On paper, the governor’s mandate for the repositioning of the schools looks good. It is therefore not surprising that many analysts and stakeholders heaved a sigh of relief on hearing his pronouncement.

However, most worrisome to many stakeholders is the case of LASU, where academic activities in the 32-year-old school have been in fits and starts. For instance, this year’s convocation scheduled for last March has yet to take place because of an internal wrangling in the school. It is also believed by many that the crisis in the university forced the former council Chairman, Mr. Bode Augusto, to resign his position last August.

So, for these analysts, they are looking beyond the long list of mandates from the chief executive of the state. As far as they are concerned, they want a practical solution to the myriad of challenges facing LASU particularly.

As of Monday, the Administrative Building and the Senate chambers of the ivory tower were still under lock and key, a development many students said had stifled all academic and administrative matters in the school.

The unions in the school, comprising the Academic Staff Union of Universities, the Senior Staff Association of Universities, among others, shut the buildings seven months ago when they barred the VC, alongside other principal officers citadel, from entering the premises.

The workers have been having a running battle with the VC with accusations and counter-accusations flying in the air.

So, how far will the new council under the leadership of Oguntade, a retired judge of the Supreme Court, as Chancellor; Prof.

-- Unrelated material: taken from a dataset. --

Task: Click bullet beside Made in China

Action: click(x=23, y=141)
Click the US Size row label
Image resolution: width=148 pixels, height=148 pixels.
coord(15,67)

Adebayo Ninalowo, a Professor of Sociology at the University of Lagos, as Pro-Chancellor and Chairman, go in ending the bickering.

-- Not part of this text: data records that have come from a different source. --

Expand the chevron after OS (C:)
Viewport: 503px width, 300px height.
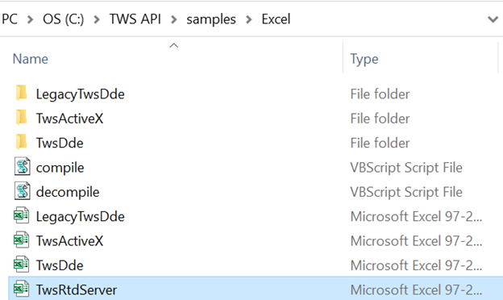coord(96,19)
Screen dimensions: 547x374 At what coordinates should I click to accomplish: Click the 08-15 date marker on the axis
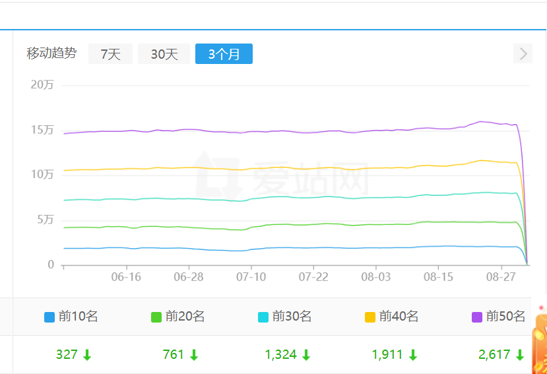[x=438, y=276]
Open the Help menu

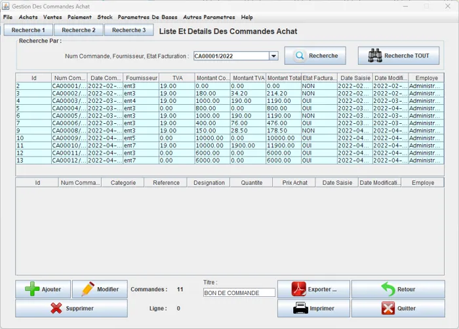247,17
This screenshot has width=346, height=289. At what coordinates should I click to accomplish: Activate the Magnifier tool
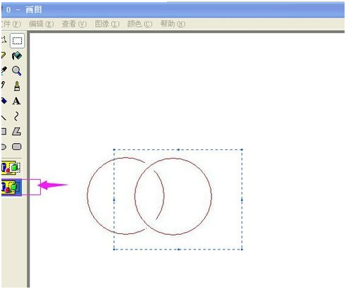(17, 70)
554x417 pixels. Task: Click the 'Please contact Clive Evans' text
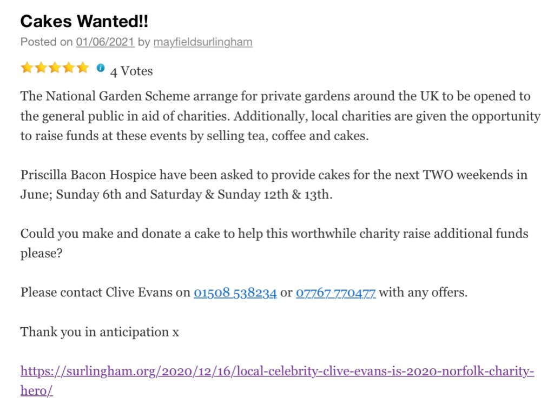105,293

A member of staff of the university, who craved anonymity because of the sensitivity nature of crisis, urged the council to convoke an urgent meeting with the different parties with a view to achieving a “no victor, a no vanquished situation.”

Apart from the staff-management palaver, issues bordering on accreditation of some of the programmes, questionable doctoral degrees and certificates, as well as the non-issuance of results will attract the attention of the council members.

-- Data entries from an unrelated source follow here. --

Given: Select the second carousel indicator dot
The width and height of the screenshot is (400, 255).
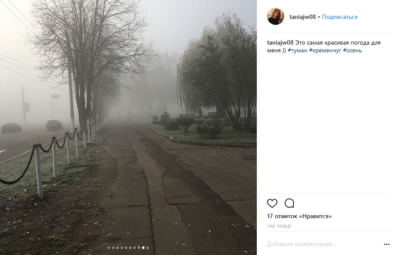Looking at the screenshot, I should pos(113,248).
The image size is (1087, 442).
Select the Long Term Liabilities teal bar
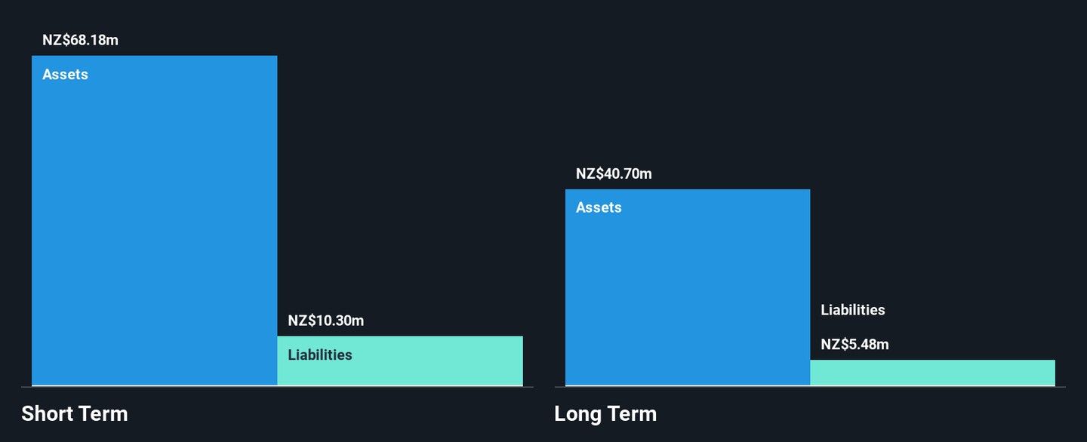932,373
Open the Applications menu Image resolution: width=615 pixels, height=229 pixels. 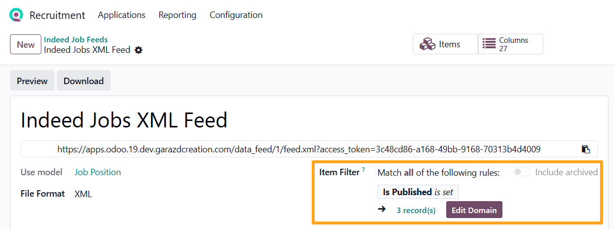[122, 15]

Law, Banking and Finance, Business Administration, and Management Technology, programmes being run in the university, were said to be having accreditation issues with the National Universities Commission as of last June. Others are English, Yoruba, Theatre Arts, Music and Philosophy. How far the council will also go in resolving this remains a thing of conjecture.

According to the Student Union, Public Relations Officer, Adebanjo Fatai, the Oguntade-led council needs to put on its thinking cap in order to return the school urgently to the path of sanity.

Fatai added, “I must tell you that every student of this school is tired of the frequent crises and controversies. LASU, as a leading tertiary institution in a state of excellence, cannot continue this way.

“Now that the governor has empowered a new council to oversee the running of the school, we look forward to a lasting solution to the rifts besetting the institution. As students, we look forward to witnessing a more stable academic environment.

“We also want the re-opening of the Senate chambers and the Administrative Block, as the continuous lock of the buildings is affecting us. If not for the NUC’s waiver recently, the 100-level Law students would not have been enrolled because the documents for their accreditation are locked up in the administrative block.”

Again, the welfare of the members of staff of the university has always been a cause of disagreement in the school. So as the council begins to look into the challenges facing the school, many discerning persons look forward to seeing it giving urgent consideration to issues of promotion, and payment of salaries, among others.

Above all, the issue of funding, many say, is fundamental to bringing lasting peace to the school. According to them, now that the tuition in the school is N25, 000, the council should go the extra mile to convince the authorities to provide more funds for the running of the ivory tower.